Its main activities include a massive databank of articles related to the Middle East and the Jewish People that has been digitized; the five-days-a-week digest of current articles gleaned from scores of sources; the training of university students, Jewish and non-Jewish, in advocacy for Israel; and public lectures at synagogues and other community venues.

All this is accomplished with a staff of three, volunteers and a handful of summer student interns.

Among the volunteers is one of those letter-writers, research chair Baruch Cohen, who at 93, continues to come into the CIJR’s downtown office every day as he has throughout its history, although he has had to reduce his hours of late.

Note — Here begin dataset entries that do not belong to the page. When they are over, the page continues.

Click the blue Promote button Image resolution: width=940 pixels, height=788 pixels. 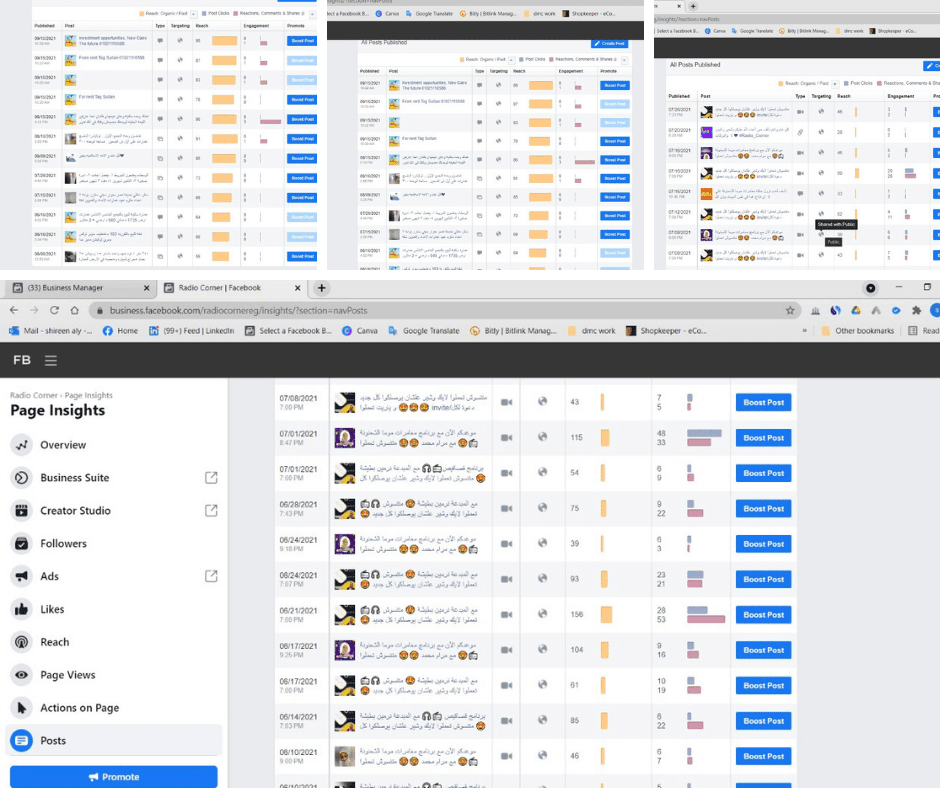(114, 777)
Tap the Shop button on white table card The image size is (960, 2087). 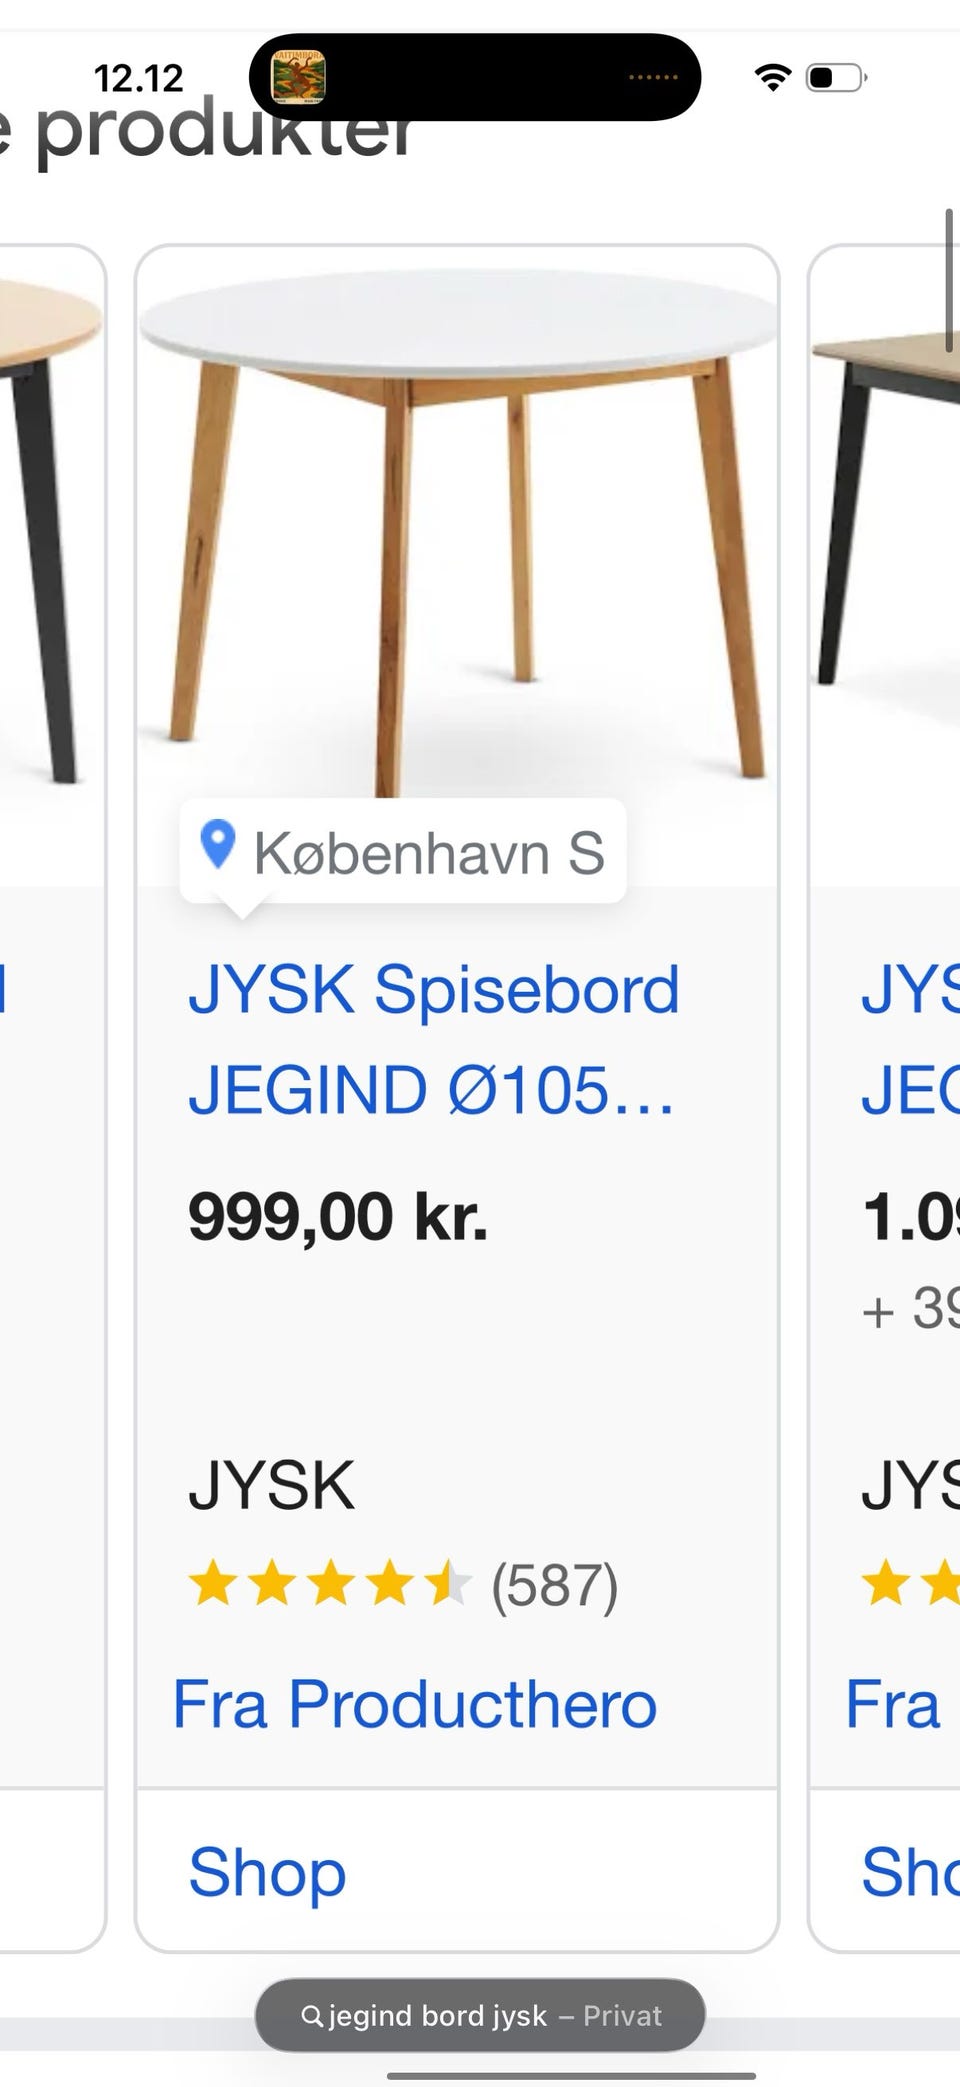click(267, 1872)
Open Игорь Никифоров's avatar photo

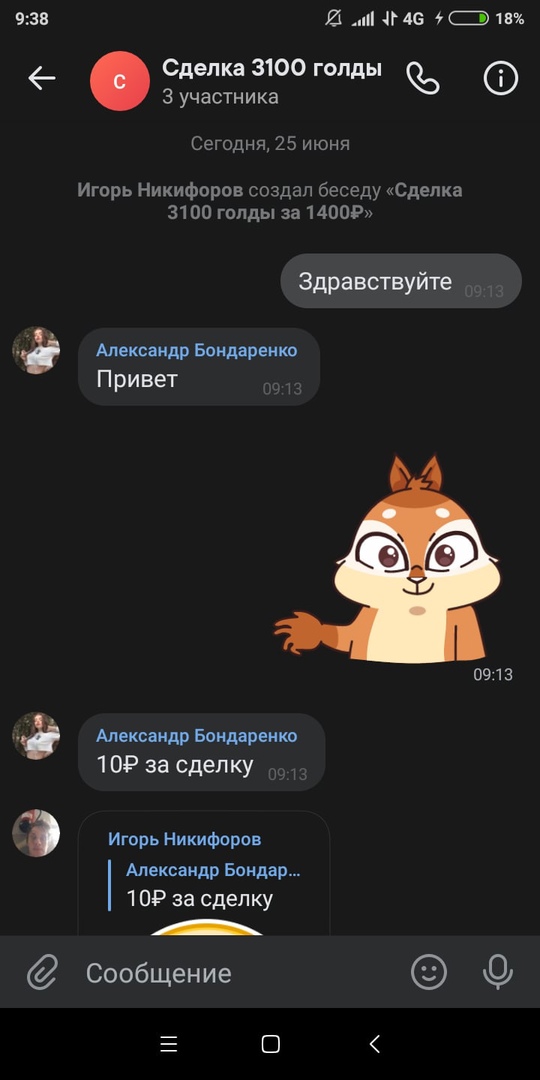point(36,833)
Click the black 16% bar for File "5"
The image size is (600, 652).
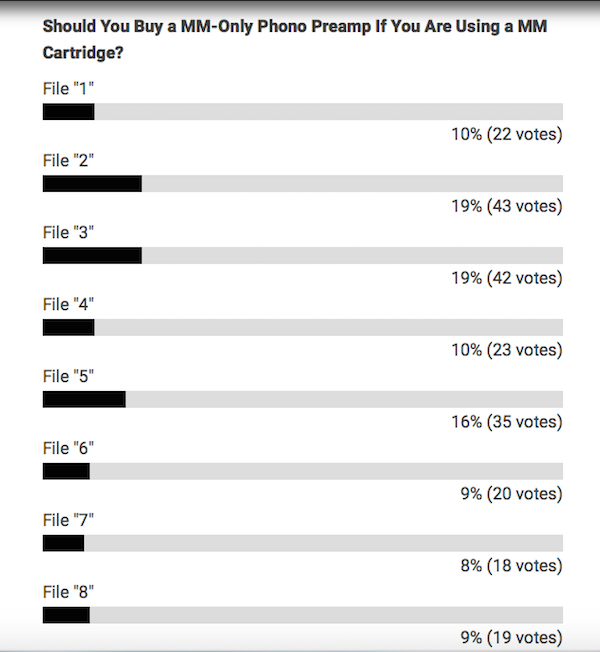[84, 399]
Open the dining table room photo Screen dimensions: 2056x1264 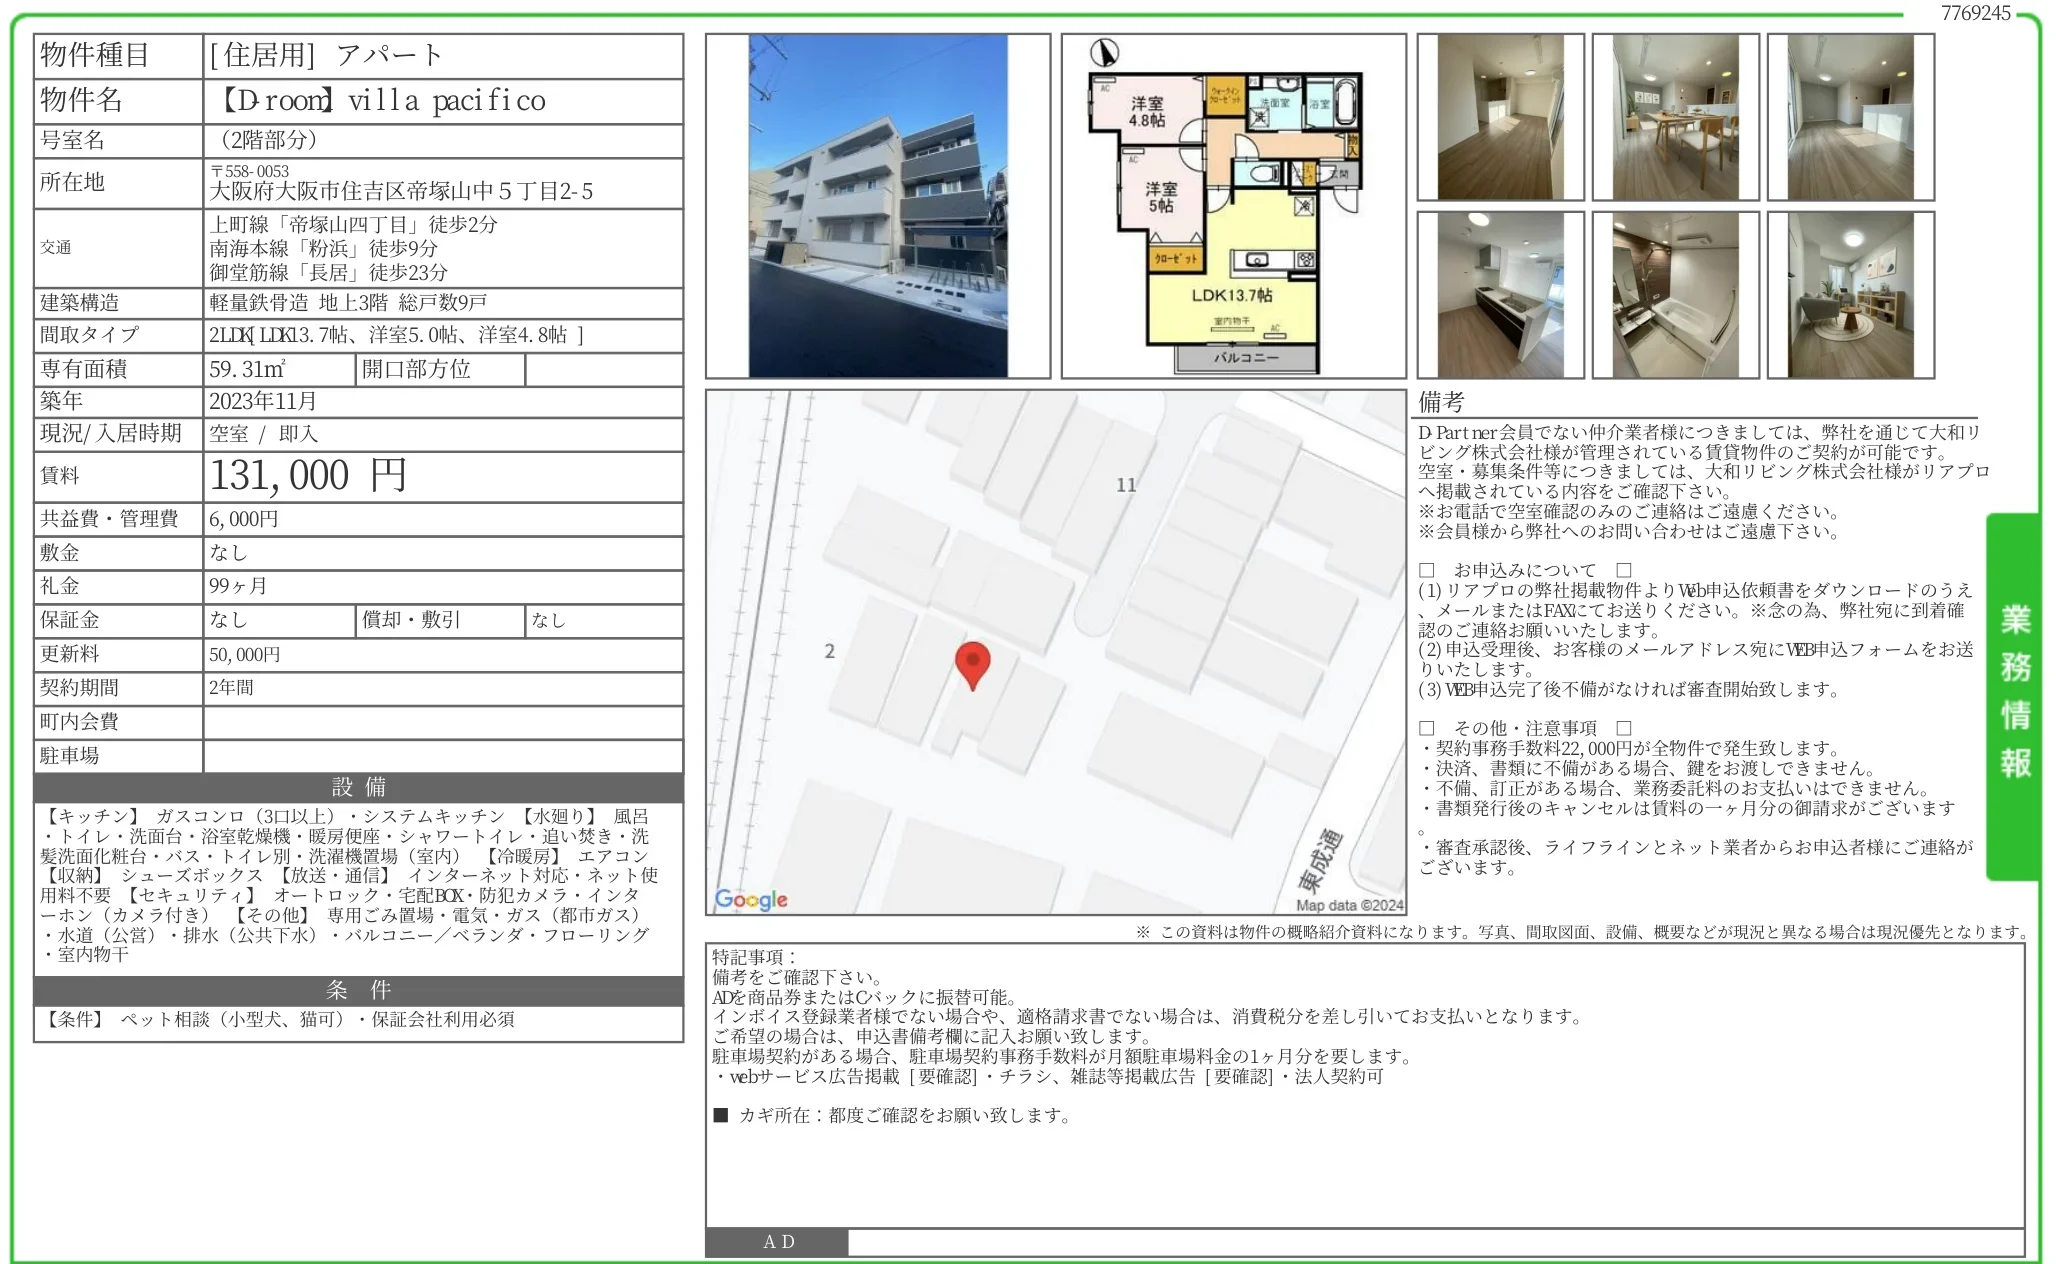point(1675,117)
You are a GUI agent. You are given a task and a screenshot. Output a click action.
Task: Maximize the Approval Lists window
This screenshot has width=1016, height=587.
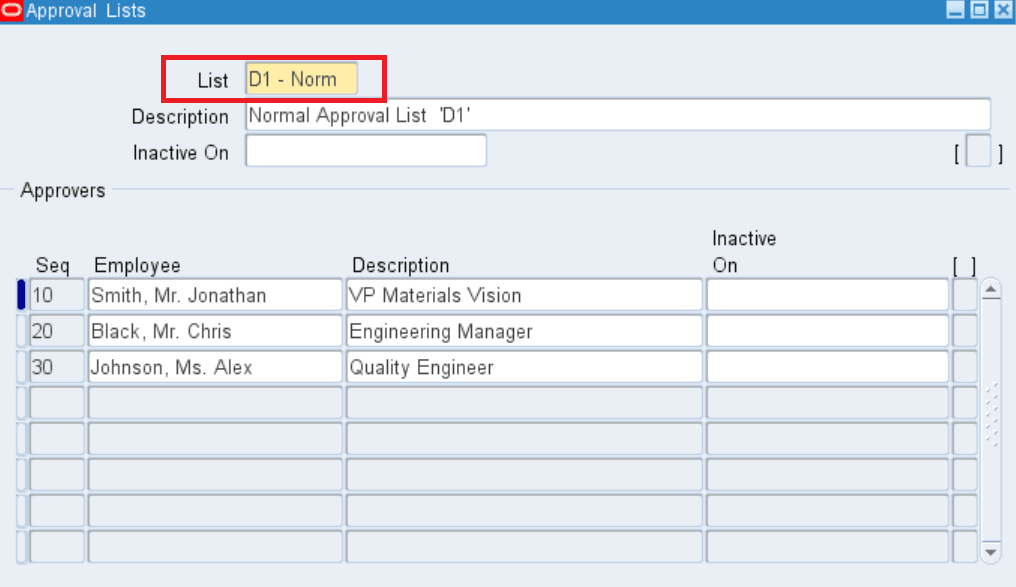pos(979,10)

Many of the other original leaders and supporters remain, but CIJR has rejuvenated in the last couple of years. It now has, for example, a young adult division headed by David Smajovits.

In the last couple of years, it has also expanded its operations to Toronto, to become a national organization.

Now, it is about to go international. A U.S. affiliate, based in Washington, D.C., is in the final stages of legal incorporation, said Krantz, who remains CIJR’s unsalaried director.

“We have a board in place, chaired by Asaf Romirowsky, and a couple of fellows on the academic council,” Krantz said. “Chapters are planned for New York, Philadelphia, Chicago and Los Angeles, as well as Washington.”

The Israeli Romirowsky, a commentator on Middle Eastern affairs, teaches at Pennsylvania State University and is acting executive director of Scholars for Peace in the Middle East.

Another confirmed board member is Rabbi Abraham Cooper, associate dean of the Simon Wiesenthal Center in Los Angeles.

The keynote speaker at the June 18 gala will be Hillel Neuer, the Montreal-born executive director of UN Watch in Geneva, Switzerland, which combats anti-Israel expressions made by the United Nations Human Rights Council.

A former student of Krantz’s at Concordia’s Liberal Arts College, Neuer is one of a cadre of students trained at CIJR who have gone on to be effective advocates for Israel.

Neuer, a McGill University law graduate, was editor of the CIJR student publication Dateline: Middle East. His writings today are published widely and he is a frequent commentator on major TV networks. On June 19, Neuer will speak at a CIJR cocktail reception in Toronto.

Also speaking in Montreal will be Irvin Ungar, director of the Arthur Szyk Foundation in San Francisco, which is devoted to preserving the memory of the Polish Jewish artist of that name. After he immigrated to the United States, his work was vital in the fight against Nazism.

The gala invitation bears one of his striking paintings, Bar Kochba, done in Paris in 1927.

Federal Natural Resources Minister Joe Oliver will also speak.

The honorees of the evening are Deborah and Aaron Remer, longtime CIJR supporters. He has served on its board almost since it was founded.

Tribute will also be paid to Sean Wilson, the University of Regina student leader who was instrumental in the repeal of a student union resolution in support of an Israel boycott.